Berks County Firm Receives $235,000 Clean Diesel Grant to Replace Four Coaches
KUTZTOWN, Pa., Dec. 7, 2010 /PRNewswire-USNewswire/ -- Environmental Protection Secretary John Hanger and Steven G. Haddad, president of Carl R. Bieber, Inc., of Kutztown, announced today that a $235,000 state grant will help the commercial bus line operator replace four old, inefficient motor coaches with newer models that can run on homegrown fuels and will emit less pollution.
Hanger said the company's decision to invest in new buses is good for the environment and the company's bottom line because the newer models will use less fuel, thereby reducing air emissions and fuel costs.
Bieber estimates that the new 2010 MCI motor coaches—which can also operate on ultra-low sulfur diesel and biodiesel, unlike the buses being replaced—will get up to two more miles per gallon, which could save the company between $107,000 and $125,000 during the life span of each bus. Using less fuel and the cleaner diesel options are expected to cut emissions of particulate matter by 3.6 tons per year, sulfur dioxide by 3.3 tons per year, and nitrogen oxides by 45.5 tons per year.

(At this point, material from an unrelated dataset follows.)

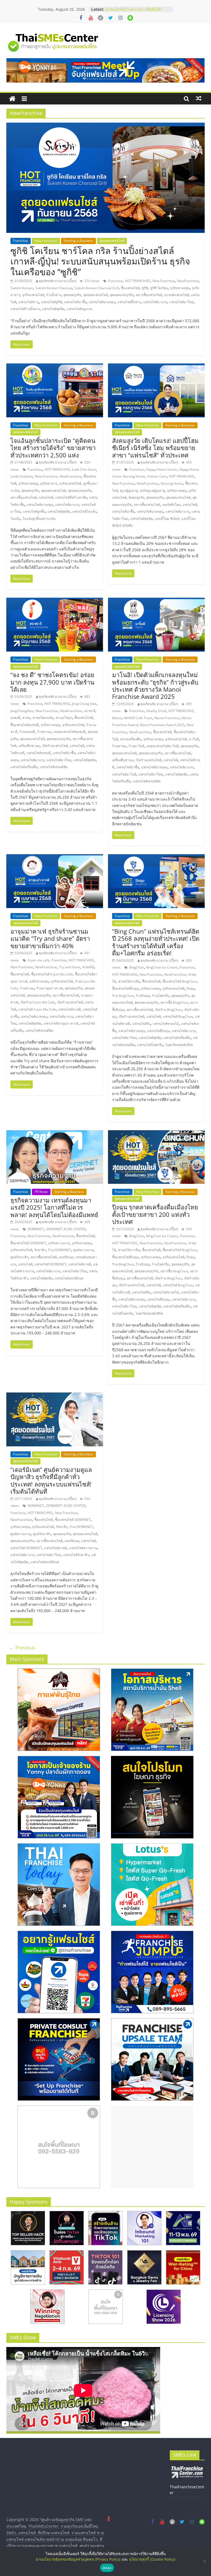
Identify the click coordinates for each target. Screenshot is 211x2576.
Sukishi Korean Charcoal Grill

"Bieber has a long history of serving southeastern Pennsylvania," said Hanger, who noted that the company operates urban bus services between Berks, Bucks, Dauphin, Lancaster, Lebanon, Lehigh, Montgomery and York counties. "The company's decision to purchase cleaner-running, more fuel-efficient buses is good news for a region in which there is a very real need to improve air quality."
The secretary explained the U.S. Environmental Protection Agency has designated the eight counties in which Bieber operates as "nonattainment" areas for ozone, fine particulate matter or both. A "nonattainment" designation means air quality in the region does not meet federal standards.
Because of the environmental benefits the new buses offer, Hanger said, the Department of Environmental Protection is awarding Bieber a Clean Diesel Program grant of $235,300. The company will invest another $1.86 million to purchase the new buses.
The program's goal is to improve air quality by decreasing emissions from diesel-powered transit bus fleets that operate predominantly in Berks, Dauphin, Lancaster, Lebanon and York counties. The program supports projects that re-power or retrofit fleet vehicles to curb emissions; purchase and install idle-reduction technology; or purchase clean alternative fuel fleet vehicles.
"These buses will have a measurable impact on the region's air quality by emitting fewer pollutants that contribute to ozone, which contributes to smog, or that can cause serious heart and respiratory ailments," Hanger added.
Ground-level ozone, a key component of smog, forms during warm weather when pollution from vehicles, industry, homes and power plants "bakes" in the hot sun, making it hard for some people to breathe.
Fine particulate matter, or PM 2.5, has a diameter of less than 2.5 micrometers, about one-thirtieth the diameter of a human hair. These particles can get deep into the lungs and can cause significant health problems. PM 2.5 has been determined to be most closely associated with health effects related to increased hospital admissions and emergency room visits for heart and lung disease, increased respiratory symptoms and disease, and decreased lung function.